Saved entries:
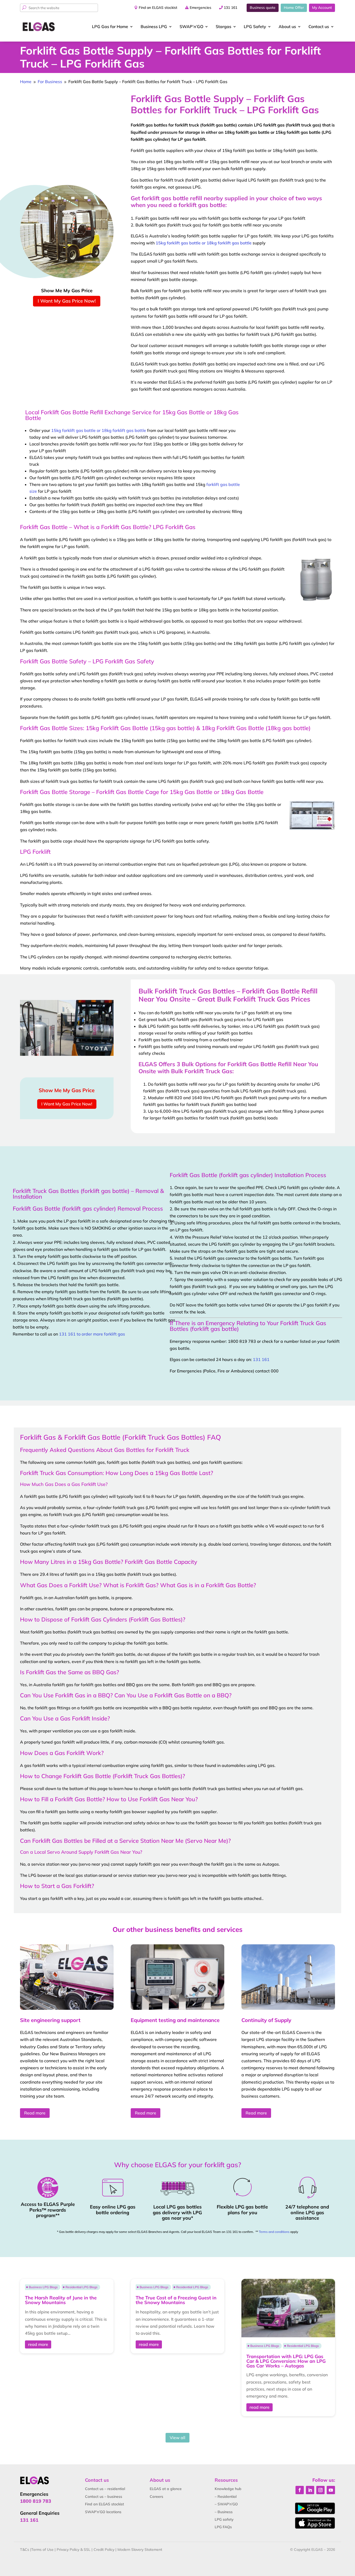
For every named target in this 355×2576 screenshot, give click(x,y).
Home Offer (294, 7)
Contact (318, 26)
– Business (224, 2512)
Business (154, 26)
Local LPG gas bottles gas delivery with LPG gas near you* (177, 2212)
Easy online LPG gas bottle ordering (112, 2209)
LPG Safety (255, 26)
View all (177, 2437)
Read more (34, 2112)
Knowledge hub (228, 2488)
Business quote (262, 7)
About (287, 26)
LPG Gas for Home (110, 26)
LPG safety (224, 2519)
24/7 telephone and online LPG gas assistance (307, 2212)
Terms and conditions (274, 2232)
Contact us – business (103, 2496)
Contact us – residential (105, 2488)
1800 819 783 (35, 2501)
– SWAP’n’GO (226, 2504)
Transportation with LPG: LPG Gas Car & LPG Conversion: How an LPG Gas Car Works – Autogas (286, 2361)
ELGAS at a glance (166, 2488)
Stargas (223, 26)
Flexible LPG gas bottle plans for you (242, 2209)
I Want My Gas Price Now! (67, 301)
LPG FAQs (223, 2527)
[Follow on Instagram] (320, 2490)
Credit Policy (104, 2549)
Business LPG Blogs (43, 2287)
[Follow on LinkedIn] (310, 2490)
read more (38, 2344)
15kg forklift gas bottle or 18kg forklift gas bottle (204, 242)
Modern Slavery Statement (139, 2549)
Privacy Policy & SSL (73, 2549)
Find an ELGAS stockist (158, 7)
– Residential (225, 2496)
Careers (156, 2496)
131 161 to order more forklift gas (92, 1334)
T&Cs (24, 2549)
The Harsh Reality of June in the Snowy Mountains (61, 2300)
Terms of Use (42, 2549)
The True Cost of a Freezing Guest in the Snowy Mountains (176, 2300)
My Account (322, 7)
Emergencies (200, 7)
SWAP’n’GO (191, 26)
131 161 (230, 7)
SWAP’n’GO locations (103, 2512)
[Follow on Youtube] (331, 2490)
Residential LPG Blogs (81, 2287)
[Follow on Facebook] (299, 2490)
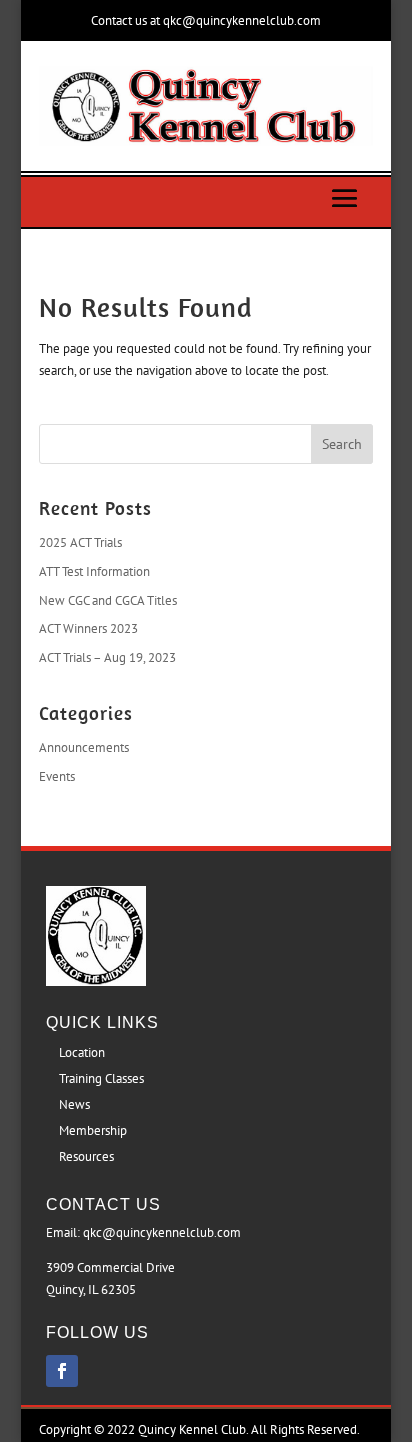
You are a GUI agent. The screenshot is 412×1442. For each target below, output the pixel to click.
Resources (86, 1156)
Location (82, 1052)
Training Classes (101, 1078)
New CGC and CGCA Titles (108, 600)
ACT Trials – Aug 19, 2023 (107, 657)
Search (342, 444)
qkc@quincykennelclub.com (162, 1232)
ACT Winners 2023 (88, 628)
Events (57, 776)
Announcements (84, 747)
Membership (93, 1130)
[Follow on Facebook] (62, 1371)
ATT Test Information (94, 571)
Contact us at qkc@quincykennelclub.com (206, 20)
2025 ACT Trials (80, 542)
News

[What you need to do]
The output should consist only of the lines from the one with "[Follow on Facebook] (62, 1371)" through the final line of the records above, exactly.

[Output for this task]
[Follow on Facebook] (62, 1371)
ATT Test Information (94, 571)
Contact us at qkc@quincykennelclub.com (206, 20)
2025 ACT Trials (80, 542)
News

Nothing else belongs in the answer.